→ Document passage:
## START

Urban Fantasy Review: ‘Red Delicious’ by Kathleen Tierney

Red Delicious (Siobhan Quinn, #2)True story.  My dad asked me what I was reading and I tried to describe this book.  I said it was less of a parody and more of a parody of parodies; an entirely self aware narration that attempts to strip down everything about Urban Fantasy and built it back up so it looked exactly the same while being completely different.  He looked at me and let me know that he has a Masters and still doesn’t know what the hell I am talking about.

Why did I come up with a stuttering, quasi-intellectual line of bull shit when discussing what this book was about?

Because there was no way I was going to that man who raised me that I was reading about a vampire junkie chasing after a dildo made from unicorn horn while trying to stay ahead of two demon brothel owners.

Give Tierney (pen name for Caitlin R. Kiernan) one thing, never have I see such a unique quest item.  Hell if this series ever gets picked up by a major studio and becomes a move they won’t have to change a single plot point when writing the inevitable porn parody that follows. The potential for a goldmine here is staggering.

Siobhan Quinn is still the most unreliable narrator in the history of fiction.  She tells you she is lying, then lies to you, then lets you know that that could have been a lie as well.  We met her in Blood Oranges where she had something of a Flashman vibe; seemingly the hero of the story yet vile in most ways and living on luck almost entirely.  Or, not exactly living, being part vampire, but the point remains.  I loved the unique style, the plot was serviceable, and the humor was absolutely top notch.

## END

→ What to produce: In the book review, whose pen name is Kathleen Tierney?

→ Dataset excerpt:
## START

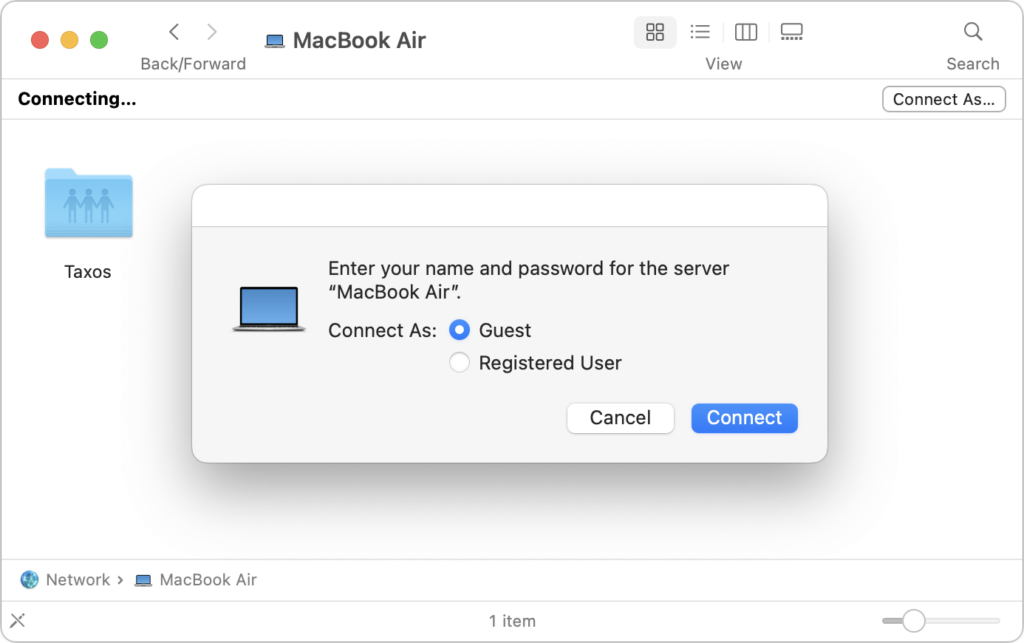Image resolution: width=1024 pixels, height=643 pixels.
Task: Switch to list view
Action: tap(700, 32)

## END

→ Expected output: Caitlin R. Kiernan